Abulfazl celebrates his moderation and uprightness, as well as his liberality and the encouragement he gave to men of learning, of whom he had not less than five hundred at one time lodged in his palace. This similarity of pursuits helped so to foster the tendency of which I have already spoken, to confuse the deeds of one hero with another, that one poet at least (Vararuki by name), who flourished under Bhoga, is reckoned among the nine "jewels" of Vikramâditja's court! Kalidasa, who was not very much, if at all later, is also put among the protégés of Bhoga in the Bhogaprabandha. The actual writers of any note belonging to Bhoga's age, whose names and works have come down to us are chiefly Subandhu and Vâna, authors of two poems entitled respectively Vâsavadattâ and Kâdambarî, of which a reprint was issued at Calcutta in 1850. Dandi, who wrote a celebrated drama called Dashakumârakaritra, affording a useful picture of the manners prevailing in Hindustan and the Dekhan in his time; he also left a treatise on the art of poetry, called Kâvjadarshâ. Another poet of this date, named Shankara, has often been confounded with a philosophical writer of the same name in the eighth century. The Harivansha, a mythological poem in continuation of the Mâha Bhârata, also belongs to this reign.

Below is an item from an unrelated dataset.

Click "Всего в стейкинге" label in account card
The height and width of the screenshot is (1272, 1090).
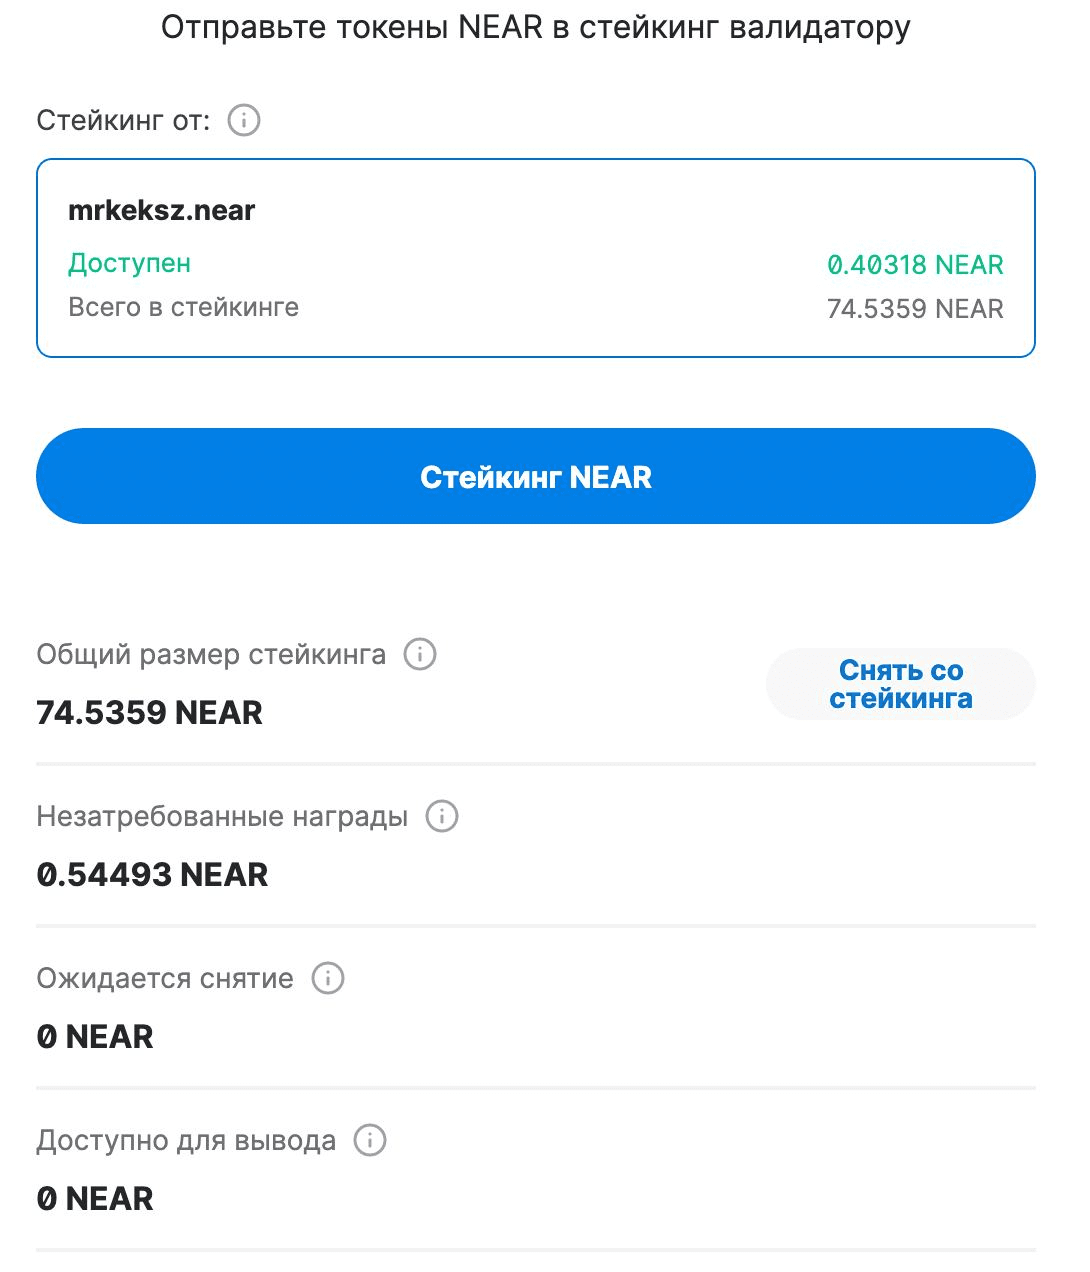pos(183,307)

Among numerous other works ascribed to it, many of which have not yet been examined into by Europeans, are several treatises of mathematics and astronomy. Bhoga himself is entered in a list of the astronomers of his time, and he was said to be the author of a treatise on medicine, called Vriddha Bhoga, and of one on jurisprudence, called Smritishâstra.

2.  Boddhisattva. See p. 342 and p. 365.